### THE PROBLEM
Your answer should consist of each line below that includes the word "label".

### EXCERPTED RECORDS
====
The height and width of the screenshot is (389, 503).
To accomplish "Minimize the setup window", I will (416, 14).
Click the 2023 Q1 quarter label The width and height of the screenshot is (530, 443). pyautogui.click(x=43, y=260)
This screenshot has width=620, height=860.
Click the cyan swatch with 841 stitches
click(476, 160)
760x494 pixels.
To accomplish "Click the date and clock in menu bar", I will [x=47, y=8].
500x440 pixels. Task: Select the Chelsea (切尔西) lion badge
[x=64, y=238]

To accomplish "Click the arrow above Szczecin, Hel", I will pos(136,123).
====
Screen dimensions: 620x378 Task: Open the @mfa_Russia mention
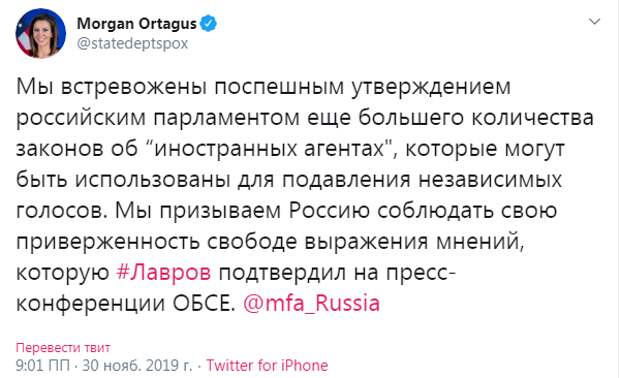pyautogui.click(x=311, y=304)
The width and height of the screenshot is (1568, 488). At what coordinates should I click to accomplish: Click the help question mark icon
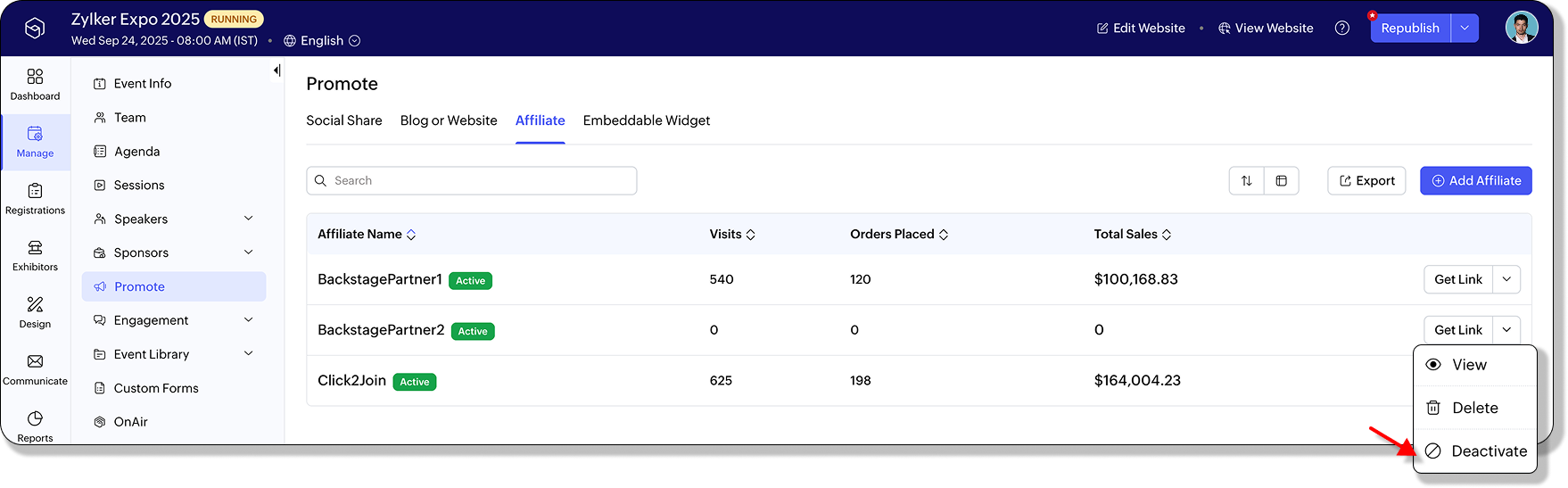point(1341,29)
====
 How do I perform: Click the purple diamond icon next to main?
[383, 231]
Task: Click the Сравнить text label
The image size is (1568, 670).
====
### EXERCISE ANSWER
Click the 2023 Q1 quarter label The width and height of the screenshot is (530, 443). pyautogui.click(x=43, y=260)
Task: Click the Сравнить text label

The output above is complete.